Billing in Kangra district is among the top paragliding sites in the world. The place has regularly been hosting the prestigious Paragliding World Cup. But in the absence of rules to govern the sport, it has started courting controversies.
Only last month, Canadian pilot Cheval Christian Yaves Mare was killed when his paraglider crash-landed near Bir. Cheval was flying alone when the tragedy occurred. He had no knowledge of topography of Dhauladhar ranges which led to mishap. In another mishap in February 2020, 24-year-old para glider Akshya and co- pilot Shyam Lal were killed. Both had taken off from Billing but were untrained.
Likewise in 2018, a Singaporean pilot Kok Chang had died after his glider crash-landed in high mountains of Dhauladhar hills after he took off from Billing. His body was spotted by rescue teams after many days. Earlier two Russian pilots were killed in similar mishaps
Two years back, Max Kent McGowan, a US pilot, remained stranded in snow-covered mountains for 60 hours after taking off from Billing when his glider moved in wrong directions bordering Chamba district. He had to land at Bir after two hours but heavy rain, snowfall and high velocity wind forced him to land in high mountains.
He had neither insurance cover nor permission from the administration to fly.
Besides, other two foreign pilots one Russian and Latvian sustained serious injuries when their gliders crashed near Jhatingari in Mandi district and in Bundla hills of Palampur.
Both the pilots had flew from Billing.
It is on record that the bodies of many pilots remained untraced till date. Even their gliders were not spotted.

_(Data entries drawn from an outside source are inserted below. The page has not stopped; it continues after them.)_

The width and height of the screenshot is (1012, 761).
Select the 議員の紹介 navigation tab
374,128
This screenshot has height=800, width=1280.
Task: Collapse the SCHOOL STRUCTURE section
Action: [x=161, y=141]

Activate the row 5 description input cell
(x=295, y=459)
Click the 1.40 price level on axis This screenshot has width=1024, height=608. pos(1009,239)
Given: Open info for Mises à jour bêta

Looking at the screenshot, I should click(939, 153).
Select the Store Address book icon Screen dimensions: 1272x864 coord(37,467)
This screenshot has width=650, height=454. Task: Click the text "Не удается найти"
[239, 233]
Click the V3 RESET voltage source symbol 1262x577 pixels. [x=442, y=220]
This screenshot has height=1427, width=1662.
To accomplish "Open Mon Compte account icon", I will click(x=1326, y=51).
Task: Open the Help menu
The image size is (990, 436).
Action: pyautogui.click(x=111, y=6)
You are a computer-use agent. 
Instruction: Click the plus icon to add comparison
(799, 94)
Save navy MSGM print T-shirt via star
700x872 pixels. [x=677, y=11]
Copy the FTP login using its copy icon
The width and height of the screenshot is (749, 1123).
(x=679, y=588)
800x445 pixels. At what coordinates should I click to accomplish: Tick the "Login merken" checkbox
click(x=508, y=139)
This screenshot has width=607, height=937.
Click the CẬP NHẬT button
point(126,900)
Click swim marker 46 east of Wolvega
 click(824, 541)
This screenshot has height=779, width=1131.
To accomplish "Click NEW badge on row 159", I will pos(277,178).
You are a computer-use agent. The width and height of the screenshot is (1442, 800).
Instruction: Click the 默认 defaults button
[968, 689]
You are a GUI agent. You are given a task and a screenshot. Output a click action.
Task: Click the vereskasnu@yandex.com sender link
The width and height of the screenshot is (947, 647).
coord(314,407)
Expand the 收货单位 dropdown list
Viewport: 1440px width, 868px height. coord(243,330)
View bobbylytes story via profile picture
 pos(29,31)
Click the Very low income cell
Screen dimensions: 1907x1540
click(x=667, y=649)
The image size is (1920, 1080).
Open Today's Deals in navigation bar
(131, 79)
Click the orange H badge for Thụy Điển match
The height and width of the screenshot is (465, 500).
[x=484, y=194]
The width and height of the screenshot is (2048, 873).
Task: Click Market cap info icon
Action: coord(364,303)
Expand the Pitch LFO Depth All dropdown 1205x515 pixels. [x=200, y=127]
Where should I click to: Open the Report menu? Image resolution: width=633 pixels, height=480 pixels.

Though the state tourism department has laid down the rules and guidelines in this regard these rules are hardly followed. The authorities normally swing into action and some checking is done when the media highlights illegal flying.
As per Aero Space Rules laid down in the year 2004 the state government has made mandatory to have a licence for the pilot issued by Aero Sport Society of India, carry internationally homologated design parachute with helmet, have two-way radio communication system with instrument panel, altimeter, barometer and compass
with speed indicator and two first aid kits equipped with medicines and bandages.
Besides, there should be ground support with a retrieval vehicle, insurance cover for two persons in tandem flights and insurance support for arranging helicopter in the case of emergency.
- In December 2020, Canadian pilot Cheval Christian Yaves Mare was killed while on a solo flight when his paraglider crash-landed near Bir.
- In February 2020, 24-year-old paraglider Akshya and co-pilot Shyam Lal were killed. Both were untrained and had taken off from Billing.
- In 2018, Singaporean pilot Kok Chang died after his paraglider crash-landed in high mountains of Dhauladhar hills after he took off from Billing. His body was spotted by rescue teams after many days.
- Jeol Kichen, a British pilot, had gone missing in 2015 after taking off from Billing. His glider was spotted in the high altitudes of Bara Bhangal bordering Chamba district. Till date, neither his glider nor his body has been recovered.